[[ WORKING DATA open ]]

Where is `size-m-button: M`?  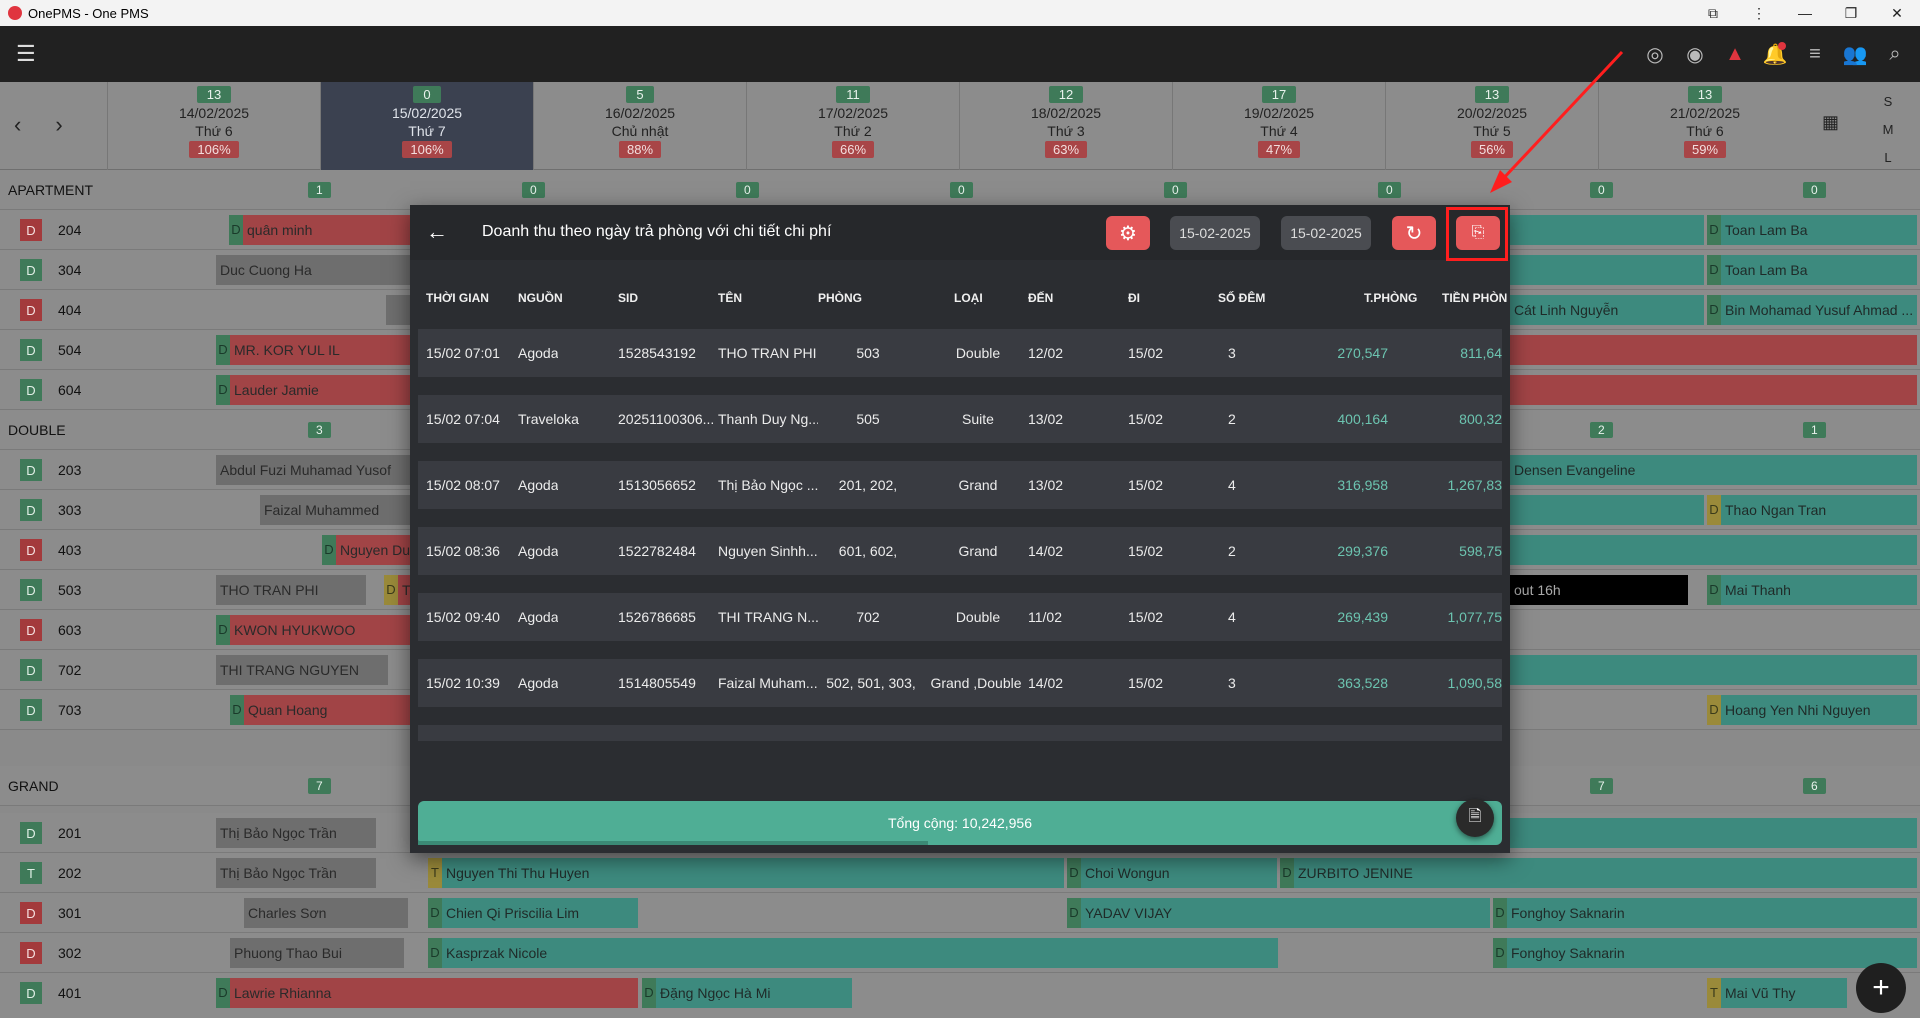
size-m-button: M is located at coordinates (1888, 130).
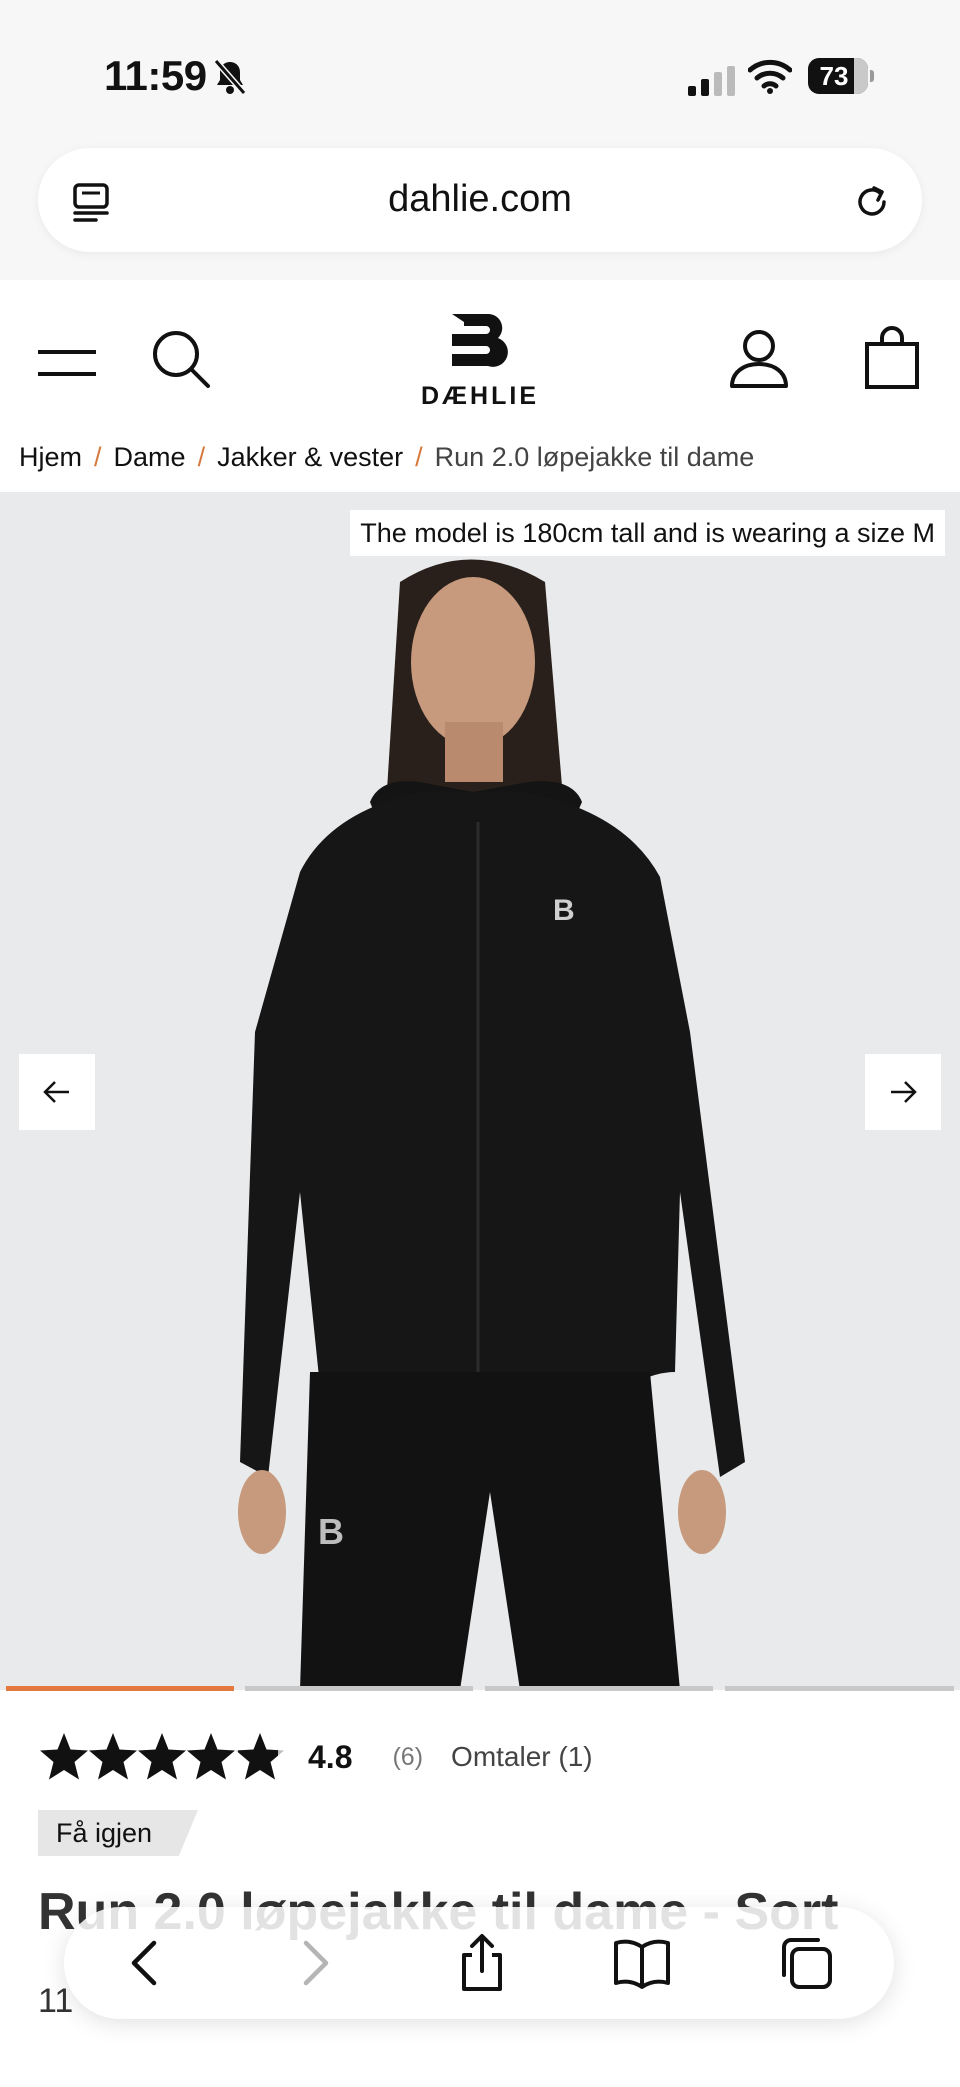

[[ WORKING DATA closed ]]
[[ WORKING DATA open ]]

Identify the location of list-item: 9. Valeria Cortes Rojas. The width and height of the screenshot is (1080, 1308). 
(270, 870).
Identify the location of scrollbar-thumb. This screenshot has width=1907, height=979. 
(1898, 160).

[[ WORKING DATA closed ]]
[[ WORKING DATA open ]]

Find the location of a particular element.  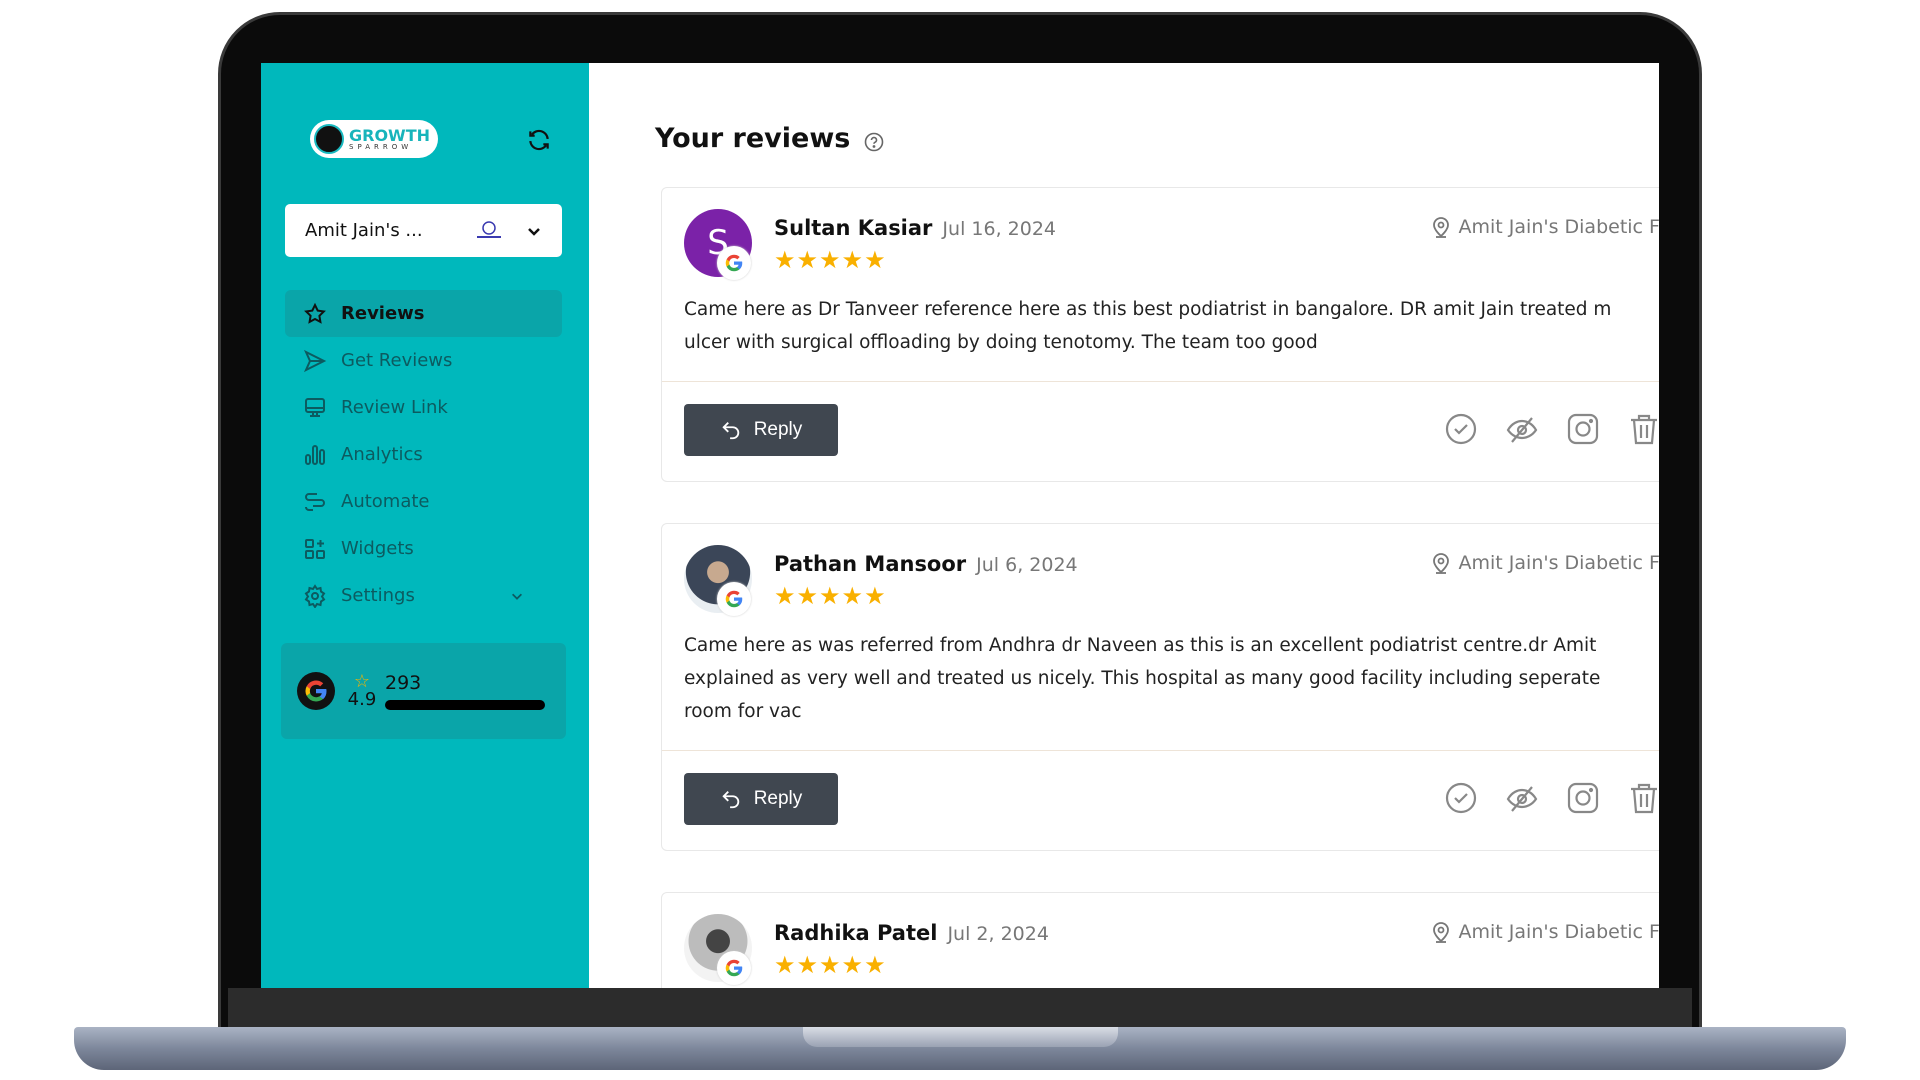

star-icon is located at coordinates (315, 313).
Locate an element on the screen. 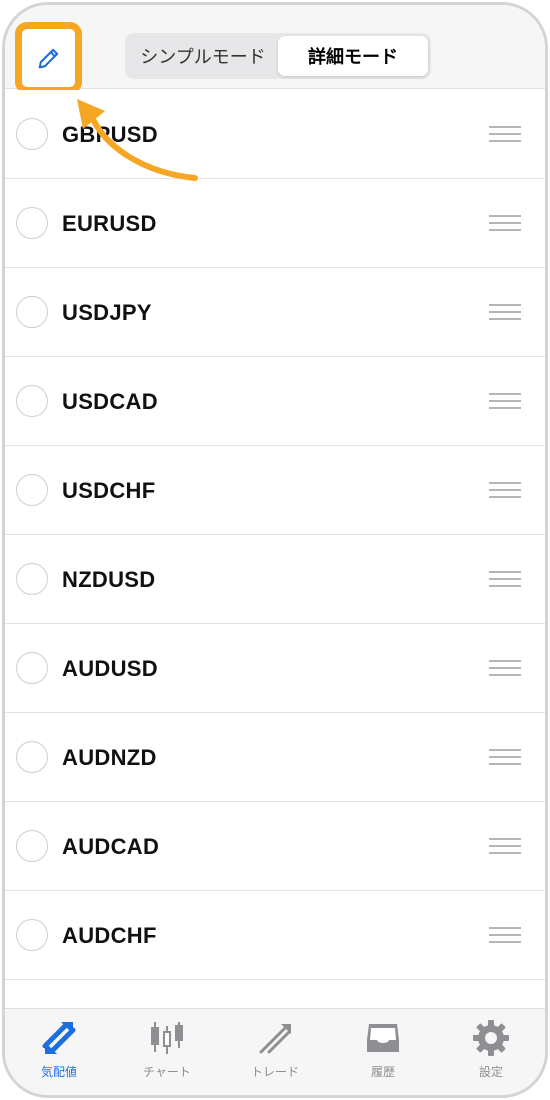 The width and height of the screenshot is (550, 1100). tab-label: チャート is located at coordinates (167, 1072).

[[ WORKING DATA closed ]]

Rewrite the records from the line with "Identify the location of list-item: 9." up to and including the line with "(1898, 160).", replacing "Identify" with "Determine" and leaving everything else unchanged.

Determine the location of list-item: 9. Valeria Cortes Rojas. The width and height of the screenshot is (1080, 1308). 
(270, 870).
Determine the location of scrollbar-thumb. This screenshot has width=1907, height=979. 
(1898, 160).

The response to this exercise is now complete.